(Items from a collection)
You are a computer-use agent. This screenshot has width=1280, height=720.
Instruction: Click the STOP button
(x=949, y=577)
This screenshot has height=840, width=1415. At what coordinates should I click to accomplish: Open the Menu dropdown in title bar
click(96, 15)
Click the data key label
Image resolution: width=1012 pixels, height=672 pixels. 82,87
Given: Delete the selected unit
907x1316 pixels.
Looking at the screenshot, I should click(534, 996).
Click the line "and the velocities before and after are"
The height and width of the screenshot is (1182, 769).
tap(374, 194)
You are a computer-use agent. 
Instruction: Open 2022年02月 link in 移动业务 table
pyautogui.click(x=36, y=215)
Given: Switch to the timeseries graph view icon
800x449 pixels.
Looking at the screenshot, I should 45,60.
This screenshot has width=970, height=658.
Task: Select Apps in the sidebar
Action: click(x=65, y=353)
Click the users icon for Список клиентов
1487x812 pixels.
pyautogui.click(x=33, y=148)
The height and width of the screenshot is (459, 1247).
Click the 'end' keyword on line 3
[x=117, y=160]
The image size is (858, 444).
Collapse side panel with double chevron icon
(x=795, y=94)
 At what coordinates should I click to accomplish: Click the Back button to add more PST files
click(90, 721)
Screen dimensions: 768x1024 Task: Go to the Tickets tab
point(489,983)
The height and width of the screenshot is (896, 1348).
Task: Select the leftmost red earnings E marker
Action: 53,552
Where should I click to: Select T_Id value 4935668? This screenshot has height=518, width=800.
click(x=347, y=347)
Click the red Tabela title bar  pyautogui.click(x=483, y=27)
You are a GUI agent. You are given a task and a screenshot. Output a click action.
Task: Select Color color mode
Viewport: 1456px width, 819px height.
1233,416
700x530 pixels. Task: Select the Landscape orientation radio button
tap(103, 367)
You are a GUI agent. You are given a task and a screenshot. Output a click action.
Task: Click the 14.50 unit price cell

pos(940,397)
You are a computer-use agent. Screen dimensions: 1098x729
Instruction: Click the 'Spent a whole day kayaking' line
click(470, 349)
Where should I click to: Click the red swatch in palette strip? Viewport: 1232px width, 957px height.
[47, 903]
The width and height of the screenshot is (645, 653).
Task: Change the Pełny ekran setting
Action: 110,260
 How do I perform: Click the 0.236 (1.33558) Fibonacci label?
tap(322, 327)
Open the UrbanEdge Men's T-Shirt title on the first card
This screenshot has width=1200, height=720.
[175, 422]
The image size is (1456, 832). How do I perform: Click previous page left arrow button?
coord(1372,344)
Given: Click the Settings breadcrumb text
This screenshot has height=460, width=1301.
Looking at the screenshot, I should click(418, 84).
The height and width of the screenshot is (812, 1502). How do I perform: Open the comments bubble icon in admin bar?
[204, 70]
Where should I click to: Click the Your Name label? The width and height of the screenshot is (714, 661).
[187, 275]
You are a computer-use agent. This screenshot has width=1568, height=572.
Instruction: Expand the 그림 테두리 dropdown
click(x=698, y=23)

**Exercise aim**. Please rewrite the items above, changing "computer-use agent" to "screen assistant" wherever it appears and leaving everything else as it is.

**Result**.
You are a screen assistant. This screenshot has width=1280, height=720.
Instruction: Click the STOP button
(x=949, y=577)
This screenshot has height=840, width=1415. At what coordinates should I click to accomplish: Open the Menu dropdown in title bar
click(96, 15)
Click the data key label
Image resolution: width=1012 pixels, height=672 pixels. 82,87
Given: Delete the selected unit
907x1316 pixels.
Looking at the screenshot, I should click(534, 996).
Click the line "and the velocities before and after are"
The height and width of the screenshot is (1182, 769).
tap(374, 194)
You are a screen assistant. 
Instruction: Open 2022年02月 link in 移动业务 table
pyautogui.click(x=36, y=215)
Given: Switch to the timeseries graph view icon
800x449 pixels.
Looking at the screenshot, I should 45,60.
This screenshot has width=970, height=658.
Task: Select Apps in the sidebar
Action: click(x=65, y=353)
Click the users icon for Список клиентов
1487x812 pixels.
pyautogui.click(x=33, y=148)
The height and width of the screenshot is (459, 1247).
Click the 'end' keyword on line 3
[x=117, y=160]
The image size is (858, 444).
Collapse side panel with double chevron icon
(x=795, y=94)
 At what coordinates should I click to accomplish: Click the Back button to add more PST files
click(90, 721)
Screen dimensions: 768x1024 Task: Go to the Tickets tab
point(489,983)
The height and width of the screenshot is (896, 1348).
Task: Select the leftmost red earnings E marker
Action: 53,552
Where should I click to: Select T_Id value 4935668? This screenshot has height=518, width=800.
click(x=347, y=347)
Click the red Tabela title bar  pyautogui.click(x=483, y=27)
You are a GUI agent. You are given a task and a screenshot. Output a click action.
Task: Select Color color mode
Viewport: 1456px width, 819px height.
1233,416
700x530 pixels. Task: Select the Landscape orientation radio button
tap(103, 367)
You are a GUI agent. You are given a task and a screenshot. Output a click action.
Task: Click the 14.50 unit price cell

pos(940,397)
You are a screen assistant. Screen dimensions: 1098x729
Instruction: Click the 'Spent a whole day kayaking' line
click(470, 349)
Where should I click to: Click the red swatch in palette strip? Viewport: 1232px width, 957px height.
[47, 903]
The width and height of the screenshot is (645, 653).
Task: Change the Pełny ekran setting
Action: 110,260
 How do I perform: Click the 0.236 (1.33558) Fibonacci label?
tap(322, 327)
Open the UrbanEdge Men's T-Shirt title on the first card
This screenshot has width=1200, height=720.
[175, 422]
The image size is (1456, 832). How do I perform: Click previous page left arrow button?
coord(1372,344)
Given: Click the Settings breadcrumb text
This screenshot has height=460, width=1301.
Looking at the screenshot, I should click(418, 84).
The height and width of the screenshot is (812, 1502). How do I perform: Open the comments bubble icon in admin bar?
[204, 70]
Where should I click to: Click the Your Name label? The width and height of the screenshot is (714, 661).
[187, 275]
You are a screen assistant. This screenshot has width=1568, height=572.
Instruction: Expand the 그림 테두리 dropdown
click(x=698, y=23)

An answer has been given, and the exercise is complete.